Barriers to quality treatment in emergency departments can worsen outcomes for patients with SCD. These include racist misconceptions about Black people having higher pain tolerance, high volumes of patients visiting the emergency department, and a lack of provider training in how to handle acute pain episodes. Additionally, in light of the opioid epidemic, some clinicians might suspect patients with SCD are lying about their pain in order to access opioids; providers may withhold pain medication or avoid giving them the high doses that patients need.
To address these issues, some hospitals have established infusion centers, also known as day hospitals, to meet the specific needs of patients experiencing sickle cell pain crises. The study followed hundreds of patients with SCD for 18 months, tracking visits to infusion centers or emergency departments, time to first treatment, and hospitalization rates. At infusion centers, it took patients an average of 62 minutes to receive the first dose of pain medication, compared with 132 minutes at the emergency departments. Clinicians in the infusion centers were 3.8 times more likely to reassess patients’ pain within half an hour than those in the emergency departments. Patients at infusion centers were also four times as likely to be discharged home rather than hospitalized, perhaps because of the rapid treatment they received, the authors observed.
“Getting care in the right place at the right time, it makes life better for the patients – and better for the providers and better for the payers,” said Sophie Lanzkron, MD, MHS, director of the Sickle Cell Center for Adults at Johns Hopkins Medicine, who led the study.

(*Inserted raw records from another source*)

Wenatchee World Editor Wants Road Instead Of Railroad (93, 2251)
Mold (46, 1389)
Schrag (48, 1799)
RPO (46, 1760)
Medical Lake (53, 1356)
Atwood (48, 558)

While the infusion center model is effective, the centers are only open during normal business hours and only available at select hospitals, so there is still a need to improve emergency department care for patients experiencing sickle cell pain crises. “Most places do not have the capacity or patient volume to have independent infusion centers for sickle cell,” said Mohammed Sani Bukari, MD, director of the University of California, San Francisco sickle cell program. “So, if you don’t have the volumes and the capacity – including the manpower and resources – then probably an embedded infusion center is the way to go.”